Change happens in jolts and jerks: For me, personally the biggest change is that I was much younger 50 years ago. I started teaching when I was 25 and at that time I was younger than most of the graduate students. The first PhD committee I served on was a young man who started his graduate program when I was still in high school. Change is not timeless. It happens in jolts and jerks. I remember when it first dawned on me that students who use to be my age were suddenly the age of my children. I still clearly remember the first student that said “Dr. Moore, my father had you when he was in school.” And yes, I did have at least one student who admitted that I taught her grandfather. It all happens so quickly.
Another echo across time is the realization that many of my former students are ahead of me in retirement. One example stands out. About 20 years ago our family physician retired and was replaced by a new physician named Alan Rice. When we were introduced, he looked me in the eye and said with a smile, “You teach at UT, don’t you?” Then he reminded me that he was in the first class that I taught at UT. He graduated and worked as a chemical engineer for a few years then went to med school. I am thankful to now have him as my family physician. As I approach the age where medical issues happen more and more frequently it is extremely helpful to have a doctor that can talk to me about medicine using chemical engineering analogies.

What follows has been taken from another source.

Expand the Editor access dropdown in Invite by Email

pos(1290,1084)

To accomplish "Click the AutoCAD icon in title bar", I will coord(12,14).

Timeless Distillation: Throughout my career, it has occurred to me the important role that distillation plays in chemical engineering education. I am not talking about the columns as much as I am not talking about attracting and collecting students interested and capable of working as a chemical engineer. And, the fact that the students we attract are generally bright, self-confident, thoughtful, and caring compared to their general age group. And, above all else our students are curious about learning how things work.

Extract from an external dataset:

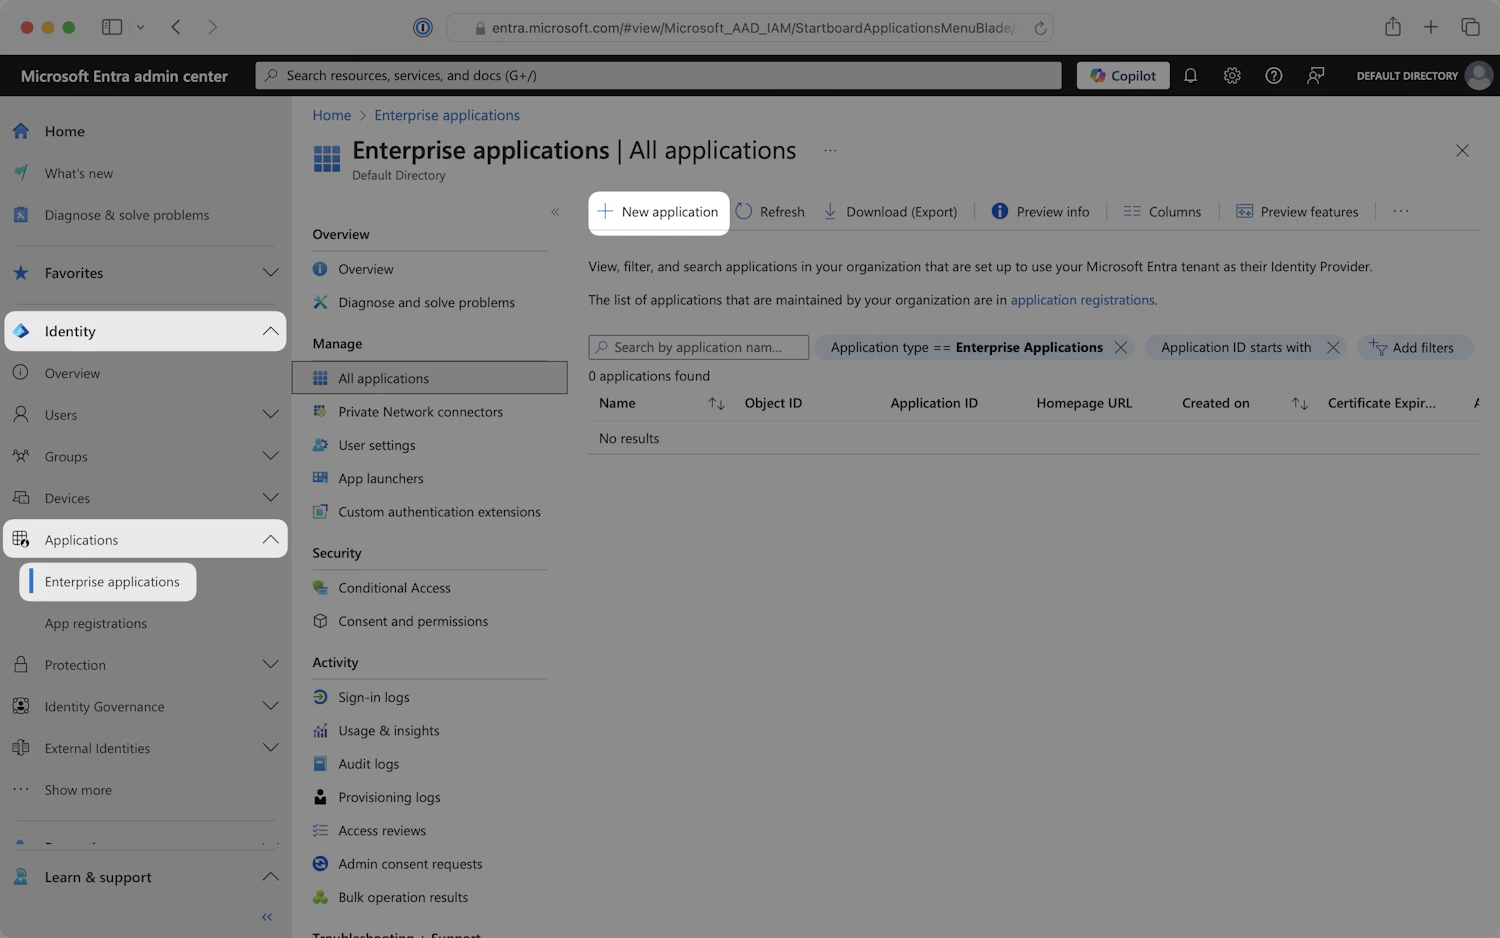Click the Search by application name field
This screenshot has height=938, width=1500.
coord(699,348)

One of the most rewarding aspects of my career is that for the past 50 years the average age of most of the people I am around on a daily basis has always been in their early 20s. While in school they are forever young. Eventually most move on to graduation and to life in the real world but I expect they will always fondly remember their timeless days as a UT student. I feel privileged to have shared some of those days. I cherish our time together.
As for my many wonderful graduate students, I thank you for the tender care you have all taken with my continuing education. I appreciate you checking in on me every so often and gently correcting my understanding of the difference between engineering education and engineering practice.